4 of 4 people found the following review helpful
Wow! Another book that tells of the dread and horrors that the Civil War brought to the civilians, and it is done as perfectly as one could ever hope. It is written in a lively manner and was very hard to put down. Based totally on facts, using diary and journal accounts, the writer brings the reader right in to the middle of the Maryland conflict, from the trepidation the citizens felt weeks before the battle at Sharpsburg/Antietam as the Rebs entered their border state, through the battle itself, and finally how they dealt with the after affects of the worst one day battle ever fought on American soil.
We here in the 21st century cannot fathom what our ancestors went through - what they felt...the aptly titled "Too Afraid to Cry" will give the reader at least a tiny idea of what life was like for the folks living in Maryland in the early Fall of 1862.
Wow is right!
4 of 5 people found the following review helpful
on August 29, 2003
Seldom do we get a chance to read about civilians and their stories through out the Antietam Campaign. This book gives us a great look at just what the hardships Maryland civilians had to endure. Authors Kathleen Ernst and Ted Alexander have asembled an interesting book that features Confederate and Union early concentrations, skirmishes and battles around the Sharpsburg and Frederick areas that bring to life civilian response. Popular families such as the Prys, Pipers and Millers living in the area of Sharpsburg during the battle are covered along with many others that explain the ordeals and horrors these families faced while war was at their doorstep. Interesting and facinating the text explains the unknown hardships that civilians had to face while battles took place and how also many tried to survive after the bloody engagements. One can not just read about the battle and get a full perspective on the campaign without considering reading about the civilians and I highly recommend this book! 5 STARS!

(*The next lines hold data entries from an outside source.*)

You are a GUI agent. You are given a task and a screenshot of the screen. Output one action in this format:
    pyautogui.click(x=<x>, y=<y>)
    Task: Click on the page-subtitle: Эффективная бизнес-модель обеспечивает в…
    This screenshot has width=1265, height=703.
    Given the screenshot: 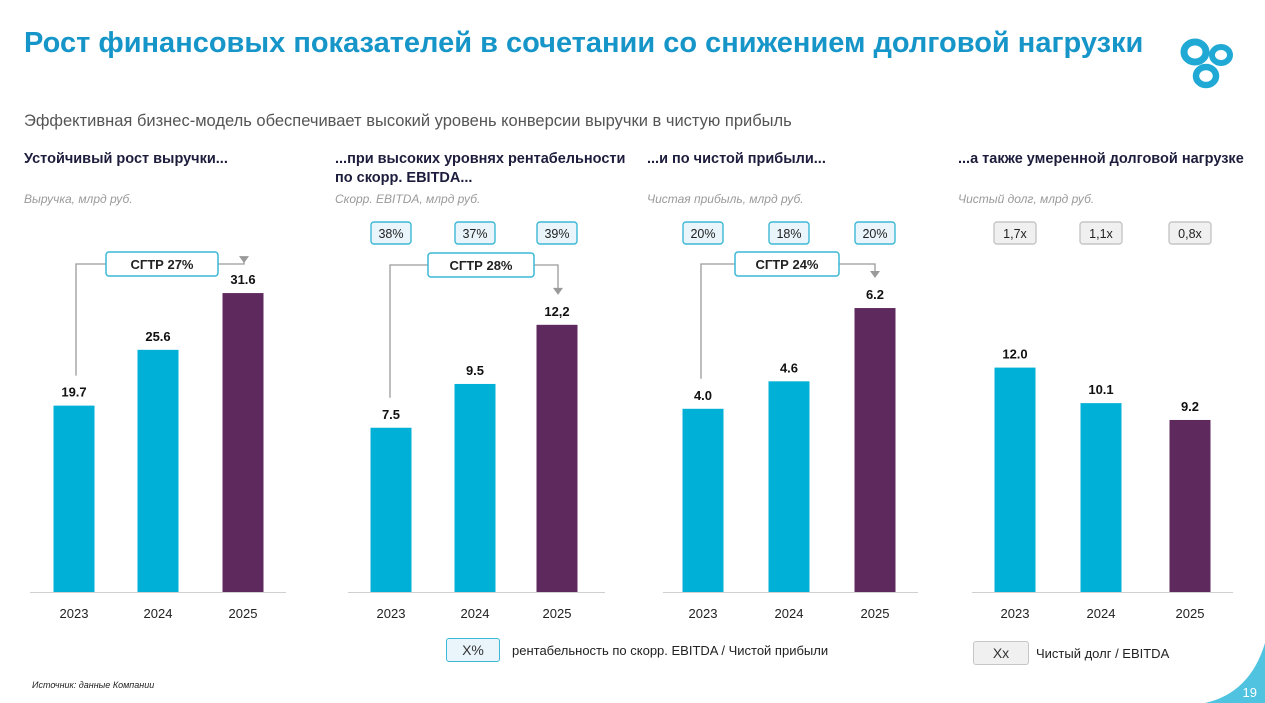 What is the action you would take?
    pyautogui.click(x=408, y=121)
    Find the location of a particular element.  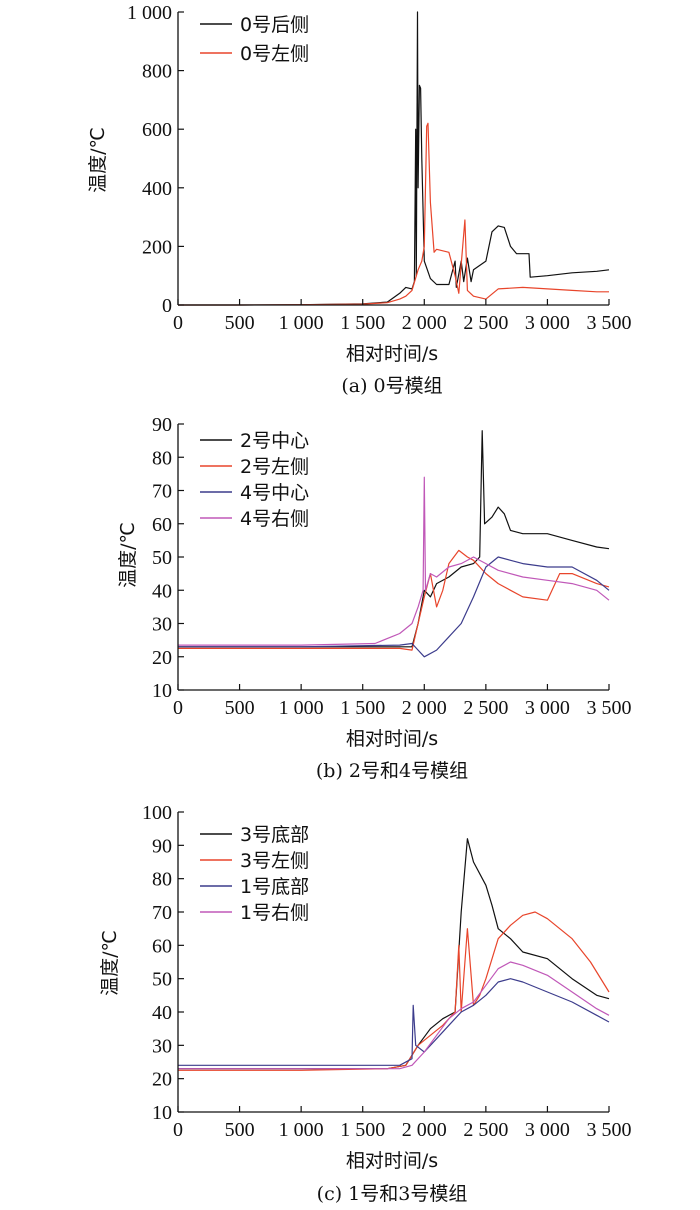

legend-label: 3号左侧 is located at coordinates (274, 861).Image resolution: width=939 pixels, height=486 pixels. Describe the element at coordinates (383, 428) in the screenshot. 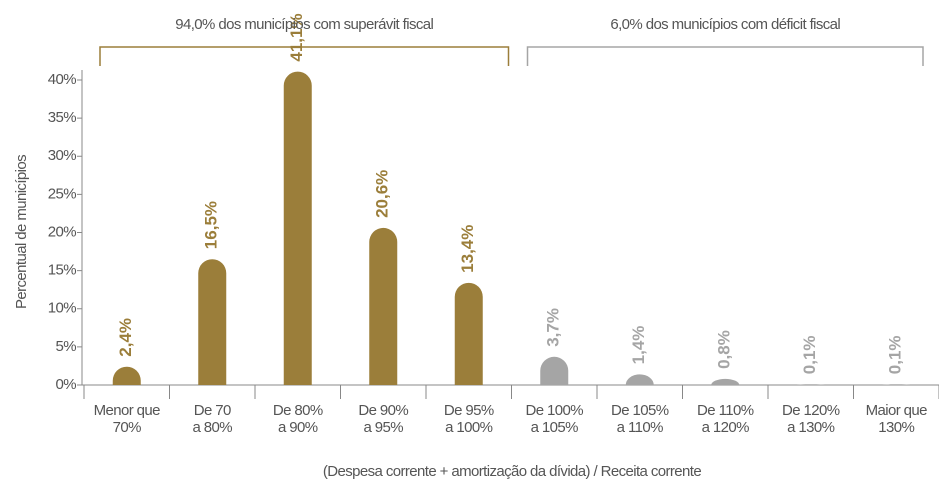

I see `x-tick-label-line: a 95%` at that location. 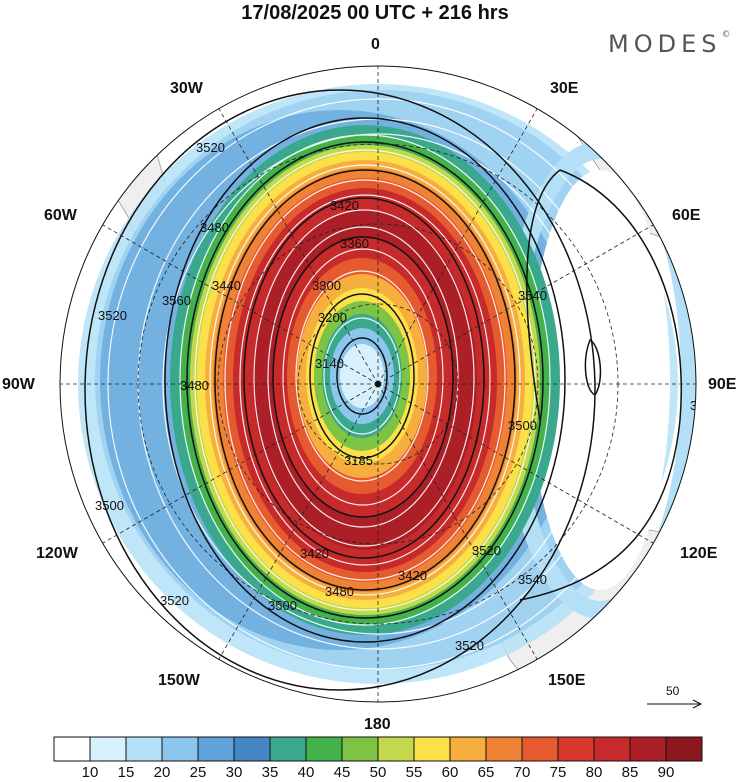 What do you see at coordinates (179, 680) in the screenshot?
I see `lon-label-150w: 150W` at bounding box center [179, 680].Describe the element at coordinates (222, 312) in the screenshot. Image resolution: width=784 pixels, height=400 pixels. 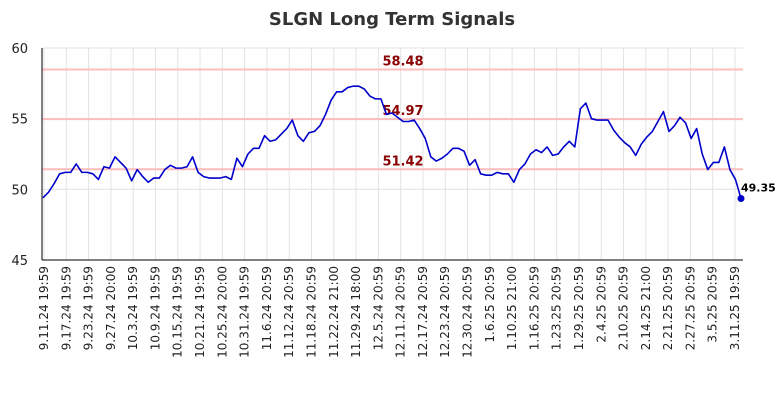
I see `x-tick-label: 10.25.24 20:00` at that location.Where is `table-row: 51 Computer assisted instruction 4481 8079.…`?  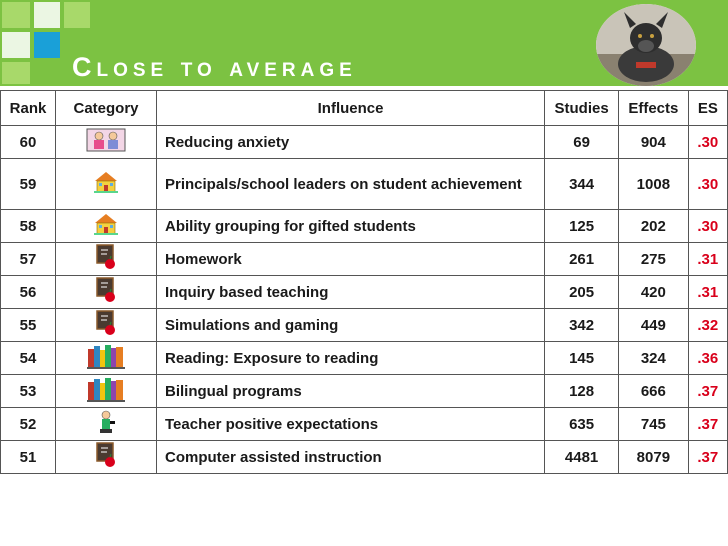
table-row: 51 Computer assisted instruction 4481 8079.… is located at coordinates (364, 457).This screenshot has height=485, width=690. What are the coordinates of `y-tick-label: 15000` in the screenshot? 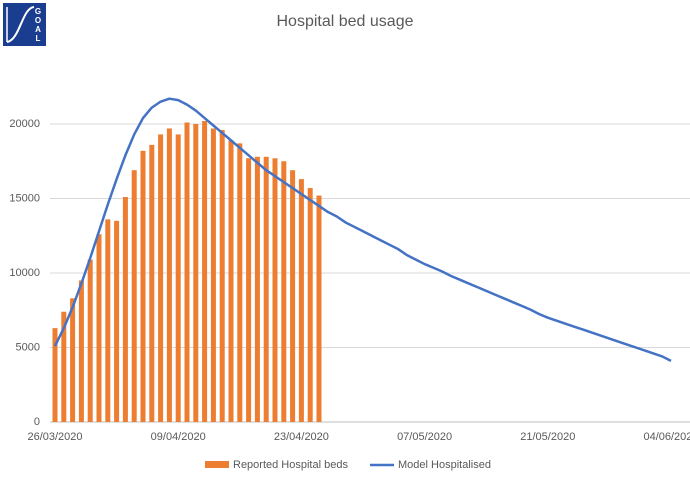 It's located at (24, 198).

1 of 1 people found the following review helpful
on September 2, 2014
History books are undeniably one of the big niche markets in print media; the American Civil War in particular. Of the many I've tackled over the years, some are as well written and researched, but few make the narrative "come alive" like this one. Generally, you find dry campaign overviews, replete with chronologies for whatever battle, and/or Gen So-n-So, followed by the inevitable "armchair quarterback" critique. The other big trend is the dissection of an ever more specific sub topic. Thankfully, there are notable exceptions, this fine volume being one of them. "Too Afraid to Cry" is written from "the bottom up", so to speak. It starts and ends from the individual citizen or soldier's perspective. What Gen So-n-So did might be noted to provide context, but the focus is always on making clear the hell that war is, and the hell these Western Maryland people lived through. This stuff tends to get whitewashed in Civil War literature. Nowhere else will you read about how nearly EVERY house in Sharpsburg was ransacked, even with owners present! Consciously or not, the history establishment in this country helps to perpetuate the idealized facade of the Civil War as a "quaint" little conflict. Dozens of scenes in this book, like 5 yr old Ollie contemplating a growing pile of amputated limbs, or a farmer's civil rights being trampled, along with his property (that wasn't stolen!), don't sit well on the moral chassis of the Civil War Muscle Car they want to sell you. Then you turn the page and find that after more than a decade of legal wrangling, the ruined farmer ended up with a dime on the dollar for the damage claims he filed (if he was lucky), and moreover, that Uncle Sam didn't really give a flip... This is the perspective that "Too Afraid to Cry" gives you, and this is why I like this book so much. It's a refreshing switch from the sanitized, prepackaged norm. A double shot of Civil War reality, straight up!
3 of 4 people found the following review helpful
The author and I must have been twins separated at birth, because her biography sounds like a more successful version of mine!
I, too, was born outside Maryland, but grew up in Frederick. I lived in the village of Middletown and was, from birth, imbued with deep respect for, and fascination with, the Civil War. The Battle of Antietam took place almost on my doorstep, and I was always fascinated with the town of Sharpsburg. The battle engulfed this small, ancient, and beautiful western Maryland town far longer and deeper than the fighting would suggest.
What happened inside all those stone houses and churches? How did the town survive to become such an important place of pilgrimage? Who was fighting whom OFF the battlefield? Maryland's position as a border state, and a slave state, had profound implications for its citizens. The author tells us the story of the people just looking for a better life, not driven to rage by unbending, blind commitment to abstract principles. At times, this story will move you to tears.
Using the Sharpsburg fabric as an image within Maryland's larger tapestry, the author takes on these questions with the skill of ANY history scholar. Exhaustively researched, and beautifully rendered, here is the story of how people with everything to lose survived the Civil War by living each day pragmatically, as if it could be the last. Marvelous work, recommended for all serious Civil War enthusiasts and local historians.